**Consigne**:
Transformez, s'il vous plaît, toutes les lignes ci-dessous en une liste JSON de chaînes, à raison d'une chaîne par ligne et sans les lignes vides. Retirez les images du résultat.

**Lignes fournies**:
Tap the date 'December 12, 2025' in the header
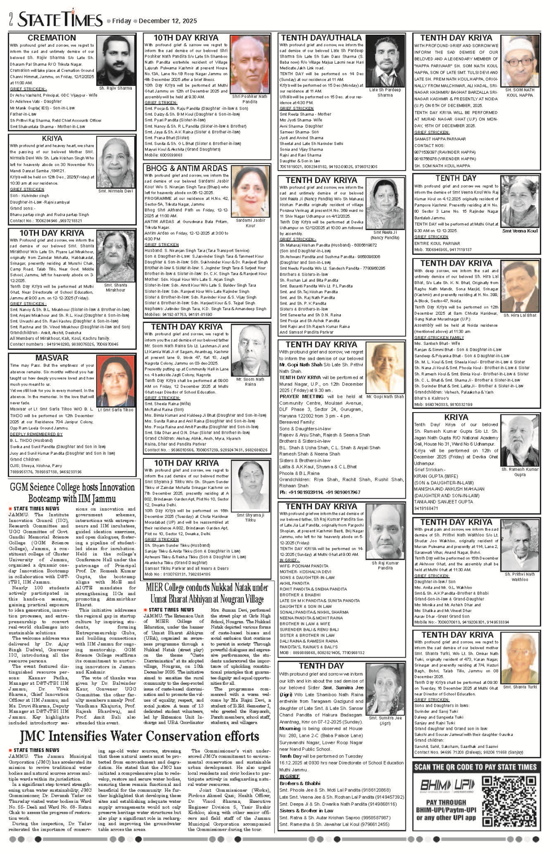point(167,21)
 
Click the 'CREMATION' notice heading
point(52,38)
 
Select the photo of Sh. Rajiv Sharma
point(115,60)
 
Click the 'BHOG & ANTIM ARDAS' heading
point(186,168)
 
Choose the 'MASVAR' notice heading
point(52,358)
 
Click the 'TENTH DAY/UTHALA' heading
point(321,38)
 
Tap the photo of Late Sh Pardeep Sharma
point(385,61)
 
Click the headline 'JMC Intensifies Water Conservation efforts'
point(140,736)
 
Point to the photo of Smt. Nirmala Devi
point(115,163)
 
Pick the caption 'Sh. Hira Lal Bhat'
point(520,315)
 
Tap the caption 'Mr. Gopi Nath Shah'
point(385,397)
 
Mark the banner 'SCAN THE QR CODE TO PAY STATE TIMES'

**Résultat**:
[
  "Tap the date 'December 12, 2025' in the header",
  "point(167,21)",
  "Click the 'CREMATION' notice heading",
  "point(52,38)",
  "Select the photo of Sh. Rajiv Sharma",
  "point(115,60)",
  "Click the 'BHOG & ANTIM ARDAS' heading",
  "point(186,168)",
  "Choose the 'MASVAR' notice heading",
  "point(52,358)",
  "Click the 'TENTH DAY/UTHALA' heading",
  "point(321,38)",
  "Tap the photo of Late Sh Pardeep Sharma",
  "point(385,61)",
  "Click the headline 'JMC Intensifies Water Conservation efforts'",
  "point(140,736)",
  "Point to the photo of Smt. Nirmala Devi",
  "point(115,163)",
  "Pick the caption 'Sh. Hira Lal Bhat'",
  "point(520,315)",
  "Tap the caption 'Mr. Gopi Nath Shah'",
  "point(385,397)",
  "Mark the banner 'SCAN THE QR CODE TO PAY STATE TIMES'"
]